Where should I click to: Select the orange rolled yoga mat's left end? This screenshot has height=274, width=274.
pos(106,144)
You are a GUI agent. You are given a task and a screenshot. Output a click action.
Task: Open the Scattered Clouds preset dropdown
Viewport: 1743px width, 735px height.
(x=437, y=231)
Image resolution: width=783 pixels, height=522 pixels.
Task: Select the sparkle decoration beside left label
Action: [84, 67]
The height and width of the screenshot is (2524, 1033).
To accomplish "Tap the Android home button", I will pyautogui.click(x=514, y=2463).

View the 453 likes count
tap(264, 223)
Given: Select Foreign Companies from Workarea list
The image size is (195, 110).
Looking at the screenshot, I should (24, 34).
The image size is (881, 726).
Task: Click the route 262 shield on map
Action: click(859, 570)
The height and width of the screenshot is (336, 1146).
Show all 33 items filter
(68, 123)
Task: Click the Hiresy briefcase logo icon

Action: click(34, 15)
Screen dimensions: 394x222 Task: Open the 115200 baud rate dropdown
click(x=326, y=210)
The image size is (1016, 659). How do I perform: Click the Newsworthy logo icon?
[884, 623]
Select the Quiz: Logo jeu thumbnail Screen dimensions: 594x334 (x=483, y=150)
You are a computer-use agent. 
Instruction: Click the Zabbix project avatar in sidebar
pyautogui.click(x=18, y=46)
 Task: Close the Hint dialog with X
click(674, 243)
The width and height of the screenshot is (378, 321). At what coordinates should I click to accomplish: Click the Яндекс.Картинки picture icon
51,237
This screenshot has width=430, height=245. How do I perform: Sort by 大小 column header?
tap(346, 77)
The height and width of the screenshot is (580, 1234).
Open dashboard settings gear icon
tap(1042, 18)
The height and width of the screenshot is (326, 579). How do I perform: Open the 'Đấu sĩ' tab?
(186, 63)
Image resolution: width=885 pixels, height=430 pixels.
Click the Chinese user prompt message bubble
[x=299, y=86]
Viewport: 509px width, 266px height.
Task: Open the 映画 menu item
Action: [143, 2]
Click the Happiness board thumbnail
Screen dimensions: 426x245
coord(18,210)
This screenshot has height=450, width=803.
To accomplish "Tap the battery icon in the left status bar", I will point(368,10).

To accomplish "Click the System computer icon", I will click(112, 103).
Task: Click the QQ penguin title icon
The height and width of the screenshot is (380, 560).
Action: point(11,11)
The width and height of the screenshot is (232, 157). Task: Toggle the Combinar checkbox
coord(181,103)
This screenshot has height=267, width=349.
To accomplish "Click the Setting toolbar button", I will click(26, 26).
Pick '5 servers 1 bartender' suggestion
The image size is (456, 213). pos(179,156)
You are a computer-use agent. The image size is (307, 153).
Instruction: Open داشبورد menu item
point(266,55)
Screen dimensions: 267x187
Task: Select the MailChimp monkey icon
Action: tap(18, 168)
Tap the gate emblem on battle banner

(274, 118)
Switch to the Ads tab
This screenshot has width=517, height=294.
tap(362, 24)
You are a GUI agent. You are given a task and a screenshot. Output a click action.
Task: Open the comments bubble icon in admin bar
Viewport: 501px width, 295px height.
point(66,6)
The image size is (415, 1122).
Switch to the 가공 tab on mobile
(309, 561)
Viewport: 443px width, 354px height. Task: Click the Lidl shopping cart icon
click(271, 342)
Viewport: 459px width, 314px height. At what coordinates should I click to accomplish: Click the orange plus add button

● **Exercise requirements**:
Output the records exactly.

● **Task output**:
Where should I click to: Select the orange rolled yoga mat's left end? This screenshot has height=274, width=274.
pos(106,144)
You are a GUI agent. You are given a task and a screenshot. Output a click action.
Task: Open the Scattered Clouds preset dropdown
Viewport: 1743px width, 735px height.
(x=437, y=231)
Image resolution: width=783 pixels, height=522 pixels.
Task: Select the sparkle decoration beside left label
Action: [84, 67]
The height and width of the screenshot is (2524, 1033).
To accomplish "Tap the Android home button", I will pyautogui.click(x=514, y=2463).

View the 453 likes count
tap(264, 223)
Given: Select Foreign Companies from Workarea list
The image size is (195, 110).
Looking at the screenshot, I should (24, 34).
The image size is (881, 726).
Task: Click the route 262 shield on map
Action: click(859, 570)
The height and width of the screenshot is (336, 1146).
Show all 33 items filter
(68, 123)
Task: Click the Hiresy briefcase logo icon

Action: click(34, 15)
Screen dimensions: 394x222 Task: Open the 115200 baud rate dropdown
click(x=326, y=210)
The image size is (1016, 659). How do I perform: Click the Newsworthy logo icon?
[884, 623]
Select the Quiz: Logo jeu thumbnail Screen dimensions: 594x334 (x=483, y=150)
You are a computer-use agent. 
Instruction: Click the Zabbix project avatar in sidebar
pyautogui.click(x=18, y=46)
 Task: Close the Hint dialog with X
click(674, 243)
The width and height of the screenshot is (378, 321). At what coordinates should I click to accomplish: Click the Яндекс.Картинки picture icon
51,237
This screenshot has width=430, height=245. How do I perform: Sort by 大小 column header?
tap(346, 77)
The height and width of the screenshot is (580, 1234).
Open dashboard settings gear icon
tap(1042, 18)
The height and width of the screenshot is (326, 579). How do I perform: Open the 'Đấu sĩ' tab?
(186, 63)
Image resolution: width=885 pixels, height=430 pixels.
Click the Chinese user prompt message bubble
[x=299, y=86]
Viewport: 509px width, 266px height.
Task: Open the 映画 menu item
Action: [143, 2]
Click the Happiness board thumbnail
Screen dimensions: 426x245
coord(18,210)
This screenshot has height=450, width=803.
To accomplish "Tap the battery icon in the left status bar", I will point(368,10).

To accomplish "Click the System computer icon", I will click(112, 103).
Task: Click the QQ penguin title icon
The height and width of the screenshot is (380, 560).
Action: point(11,11)
The width and height of the screenshot is (232, 157). Task: Toggle the Combinar checkbox
coord(181,103)
This screenshot has height=267, width=349.
To accomplish "Click the Setting toolbar button", I will click(26, 26).
Pick '5 servers 1 bartender' suggestion
The image size is (456, 213). pos(179,156)
You are a computer-use agent. The image size is (307, 153).
Instruction: Open داشبورد menu item
point(266,55)
Screen dimensions: 267x187
Task: Select the MailChimp monkey icon
Action: tap(18, 168)
Tap the gate emblem on battle banner

(274, 118)
Switch to the Ads tab
This screenshot has width=517, height=294.
tap(362, 24)
You are a GUI agent. You are given a task and a screenshot. Output a click action.
Task: Open the comments bubble icon in admin bar
Viewport: 501px width, 295px height.
point(66,6)
The image size is (415, 1122).
Switch to the 가공 tab on mobile
(309, 561)
Viewport: 443px width, 354px height. Task: Click the Lidl shopping cart icon
click(271, 342)
Viewport: 459px width, 314px height. At what coordinates should I click to accomplish: Click the orange plus add button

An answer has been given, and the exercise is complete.